# Caramel Sauce Problems



## kupkake (Feb 18, 2005)

Hello,
I tried making caramel sauce using organic sugar and it didn't work. The sugar I used is the evaporated cane variety. I have made caramel sauce many times before using regular white sugar with no problems. What's the deal?
Grateful,
Kupkake


----------



## harpua (May 4, 2005)

Wow I actually had this problem the other day. Once I used fructose, and then another time I used organic. They both just didn't work. They burnt/ didn't blend with fat, etc..


----------



## kupkake (Feb 18, 2005)

Harpua,
Thanks for the support. It's nice to know I'm not the only one. I assume the organic sugar didn't work because of the "impurities"?? Maybe someone out there in Cooking Forum Land can shed some light on the matter and lend us a helping hand.
Kupkake


----------



## chefphilhahn (Nov 9, 2005)

I don't know if this will help kupkake....

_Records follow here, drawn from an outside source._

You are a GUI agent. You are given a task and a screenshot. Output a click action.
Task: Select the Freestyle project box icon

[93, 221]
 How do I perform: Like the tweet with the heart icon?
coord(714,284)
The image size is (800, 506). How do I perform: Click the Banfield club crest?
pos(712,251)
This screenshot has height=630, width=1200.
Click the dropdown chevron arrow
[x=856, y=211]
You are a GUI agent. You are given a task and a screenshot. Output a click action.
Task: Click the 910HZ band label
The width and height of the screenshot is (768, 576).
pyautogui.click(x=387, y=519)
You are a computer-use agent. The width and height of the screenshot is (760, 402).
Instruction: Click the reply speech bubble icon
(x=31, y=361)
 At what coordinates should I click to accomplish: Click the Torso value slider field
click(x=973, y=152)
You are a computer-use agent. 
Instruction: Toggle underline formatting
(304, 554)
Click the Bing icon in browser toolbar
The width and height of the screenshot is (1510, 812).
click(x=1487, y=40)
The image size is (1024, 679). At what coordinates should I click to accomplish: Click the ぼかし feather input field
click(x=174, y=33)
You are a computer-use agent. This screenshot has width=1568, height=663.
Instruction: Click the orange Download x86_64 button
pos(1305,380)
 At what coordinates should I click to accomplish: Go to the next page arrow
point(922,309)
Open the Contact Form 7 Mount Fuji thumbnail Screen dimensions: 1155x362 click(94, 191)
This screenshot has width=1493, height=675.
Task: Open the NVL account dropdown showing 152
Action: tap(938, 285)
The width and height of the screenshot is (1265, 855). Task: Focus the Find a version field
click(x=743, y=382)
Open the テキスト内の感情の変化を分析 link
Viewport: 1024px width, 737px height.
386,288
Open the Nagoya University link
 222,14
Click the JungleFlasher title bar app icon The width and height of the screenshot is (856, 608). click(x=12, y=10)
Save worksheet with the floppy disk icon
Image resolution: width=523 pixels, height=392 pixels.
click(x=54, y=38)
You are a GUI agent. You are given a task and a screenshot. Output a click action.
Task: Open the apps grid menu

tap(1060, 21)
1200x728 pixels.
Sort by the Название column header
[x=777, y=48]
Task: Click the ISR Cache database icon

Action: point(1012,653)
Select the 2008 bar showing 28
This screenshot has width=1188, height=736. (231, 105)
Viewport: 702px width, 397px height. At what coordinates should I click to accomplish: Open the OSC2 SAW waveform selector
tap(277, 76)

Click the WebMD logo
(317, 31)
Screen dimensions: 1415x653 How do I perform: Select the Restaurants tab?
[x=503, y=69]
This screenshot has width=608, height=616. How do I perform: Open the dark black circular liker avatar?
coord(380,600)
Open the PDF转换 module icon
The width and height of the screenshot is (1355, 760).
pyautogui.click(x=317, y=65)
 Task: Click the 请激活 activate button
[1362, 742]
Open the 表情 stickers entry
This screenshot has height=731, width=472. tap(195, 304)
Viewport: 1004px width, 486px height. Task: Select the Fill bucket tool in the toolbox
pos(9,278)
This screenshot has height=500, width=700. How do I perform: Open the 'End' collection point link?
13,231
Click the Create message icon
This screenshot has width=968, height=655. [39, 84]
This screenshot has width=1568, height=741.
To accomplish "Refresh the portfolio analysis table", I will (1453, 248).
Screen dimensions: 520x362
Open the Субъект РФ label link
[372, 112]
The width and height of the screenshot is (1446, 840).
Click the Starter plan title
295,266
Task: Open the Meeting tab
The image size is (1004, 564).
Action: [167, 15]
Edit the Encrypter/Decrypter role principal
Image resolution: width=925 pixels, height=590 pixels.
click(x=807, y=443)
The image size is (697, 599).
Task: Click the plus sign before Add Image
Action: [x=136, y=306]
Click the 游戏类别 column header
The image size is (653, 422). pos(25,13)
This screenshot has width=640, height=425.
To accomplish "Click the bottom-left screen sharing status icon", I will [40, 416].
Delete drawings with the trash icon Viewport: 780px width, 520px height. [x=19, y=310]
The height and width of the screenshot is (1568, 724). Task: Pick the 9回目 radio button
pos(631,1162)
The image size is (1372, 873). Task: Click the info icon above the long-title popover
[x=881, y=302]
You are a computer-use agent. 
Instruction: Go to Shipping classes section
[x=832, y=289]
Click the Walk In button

http://www.dominosugar.com/products/organic.asp

This sugar is a commercial product. It might work better. 
3 cups organic sugar
1 cup boiling water

Melt sugar until brown, slowly stir in boiling water. Stir until temp reaches 239 F. Serve warm. It works.


----------



## kupkake (Feb 18, 2005)

Thank you for the tip!
kupkake


----------